The death toll from the virus stands at 427, with more than 20,000 people confirmed to have contracted the virus globally.
The majority of Air New Zealand's passengers were expected to be New Zealand citizens or permanent residents, but 50 Australians were also expected to join the flight, with the remainder from the Pacific Islands.
That includes 19 students from Papua New Guinea, who will be quarantined in New Zealand.
Precise numbers would not be known until the flight boarded in Wuhan, authorities said yesterday.
Air New Zealand's chief operational integrity and standards officer Captain David Morgan said the delay to today's flight was to be expected, given that the airline was not familiar with Wuhan Tianhe International Airport.
Turnaround took 4 hours and 20 minutes but they had contingency plans for five hours due to the complexity of working out of an unfamiliar airport as well as complex screening processes due to the special nature of the flight.
NZ1942 was part of a cluster of flights from other countries evacuating their passengers, Morgan said.
With a flight time of just over 11 hours, NZ1942 is expected to arrive at Auckland International Airport at 6.15pm, after which New Zealanders would be taken to a quarantine centre in Whangaparaoa, north of Auckland.
Australian Minister of Health Greg Hunt said it was likely the Australians would be greeted by officers from that country's Border Force and the Department of Foreign Affairs and Trade and would be taken to Christmas Island.

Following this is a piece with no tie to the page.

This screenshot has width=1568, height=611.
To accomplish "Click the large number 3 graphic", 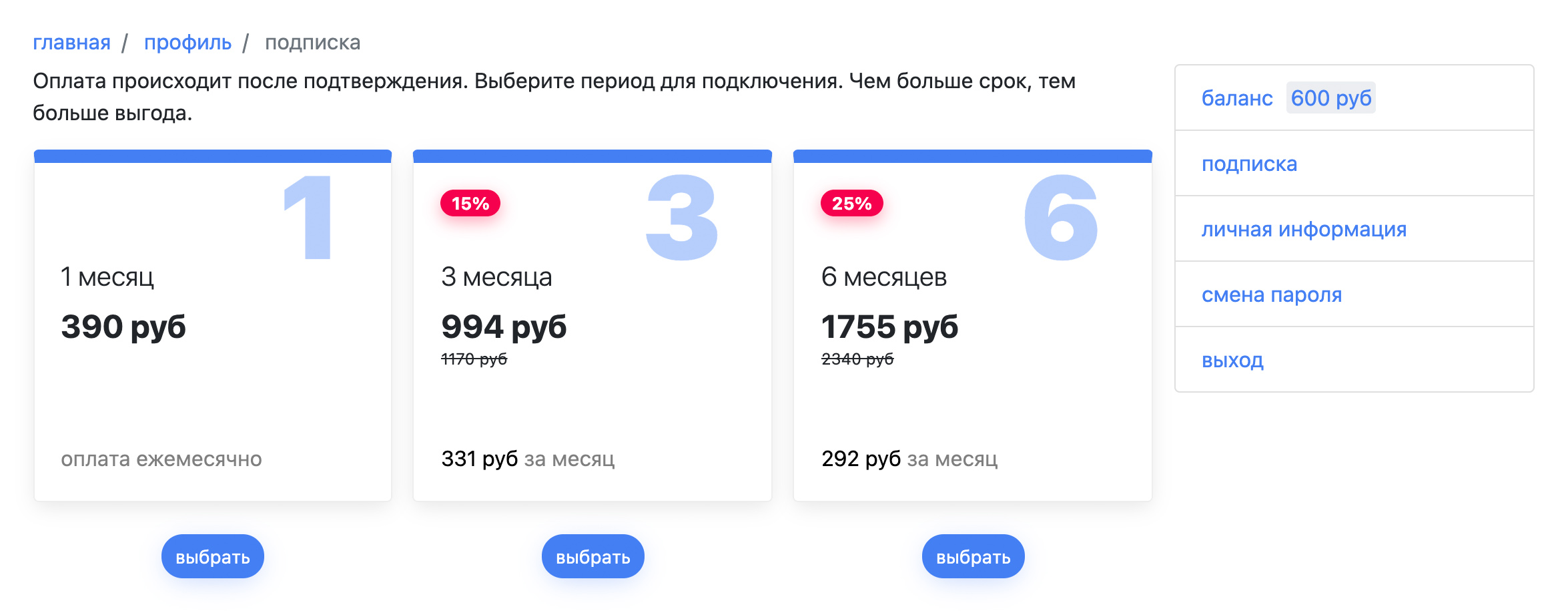I will 681,217.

"The advice I have is that if they are to come to Australia, if they're not housed in New Zealand, then ... we'll be supporting them on Christmas Island," he said.
The first group of Australians evacuated from Wuhan arrived on Christmas Island overnight on Monday.
The flight to Auckland was being operated by 20 Air New Zealand employees, all of them volunteers. They include five pilots, 11 cabin crew and medical and engineering staff.
Morgan said infection control measures were in place on the flight.
These included minimal interaction between passengers and crew, who would be wearing personal protection gear. Pilots would not come into contact with passengers.